Назавтра, пятого сентября, были именины Раисы. Писарев пригласил Владимира Жуковского и Баллода пообедать в ресторане Дюссо, в отдельном кабинете. Пили шампанское и ликеры, говорили о политике. Писарев рассказал о прокламации. Оказалось, что Баллод уже читал ее, а Жуковский видел, как по Невскому мчался на белом рысаке, запряженном в «эгоистку», какой-то господин и разбрасывал прокламации направо и налево.
— Вот смельчак! На полицейских точно столбняк нашел. Никто и не подумал за ним погнаться.
Баллод с таинственным видом заметил, что это еще цветочки, что скоро прокламаций будет гораздо больше.

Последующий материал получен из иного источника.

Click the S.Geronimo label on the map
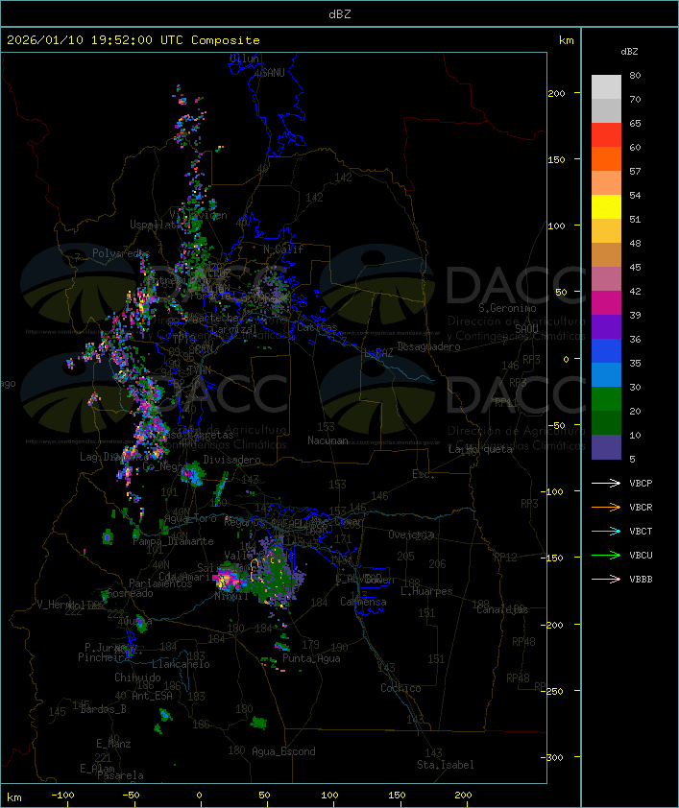The image size is (679, 808). (511, 309)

— Да только сочинять их надо с толком, — сказал Писарев. — А то сперва требуют республики, а через несколько страниц — сокращения расходов на содержание императорского двора. Это как-то странно.
— Вот и взялся бы сам написать. Ты ведь литератор.
— Ну, напишу я прокламацию. Что с ней делать? В Лондон пересылать?
— Зачем в Лондон? Можно и ближе, — усмехнулся Баллод. — Ты напиши. Печатный станок найдется.
— Нет, братцы. Я — пас. Листки эти прочитают сто, от силы двести человек. А у «Русского слова» одних подписчиков — две с половиною тысячи. Вот и разочтите, что сильнее действует на общество, — прокламация или статья.
— Но статьи уродуются в цензуре.
— И под цензурой многое можно высказать. Умеет же Добролюбов. Кстати, я тоже теперь перехожу к литературной критике. Надо поспорить с ним кой о чем.
— Говорят, он очень болен, — вставил Жуковский.
— Да, очень. Он ездил лечиться в Италию. Моя кузина там с ним встретилась — не Раиса, конечно, а троюродная, Маша Маркович. Но Италия ему не помогла.
— Ну и хватит о литературе. Выпьем, Писарев, за твоих кузин. И счастливо тебе на новом месте!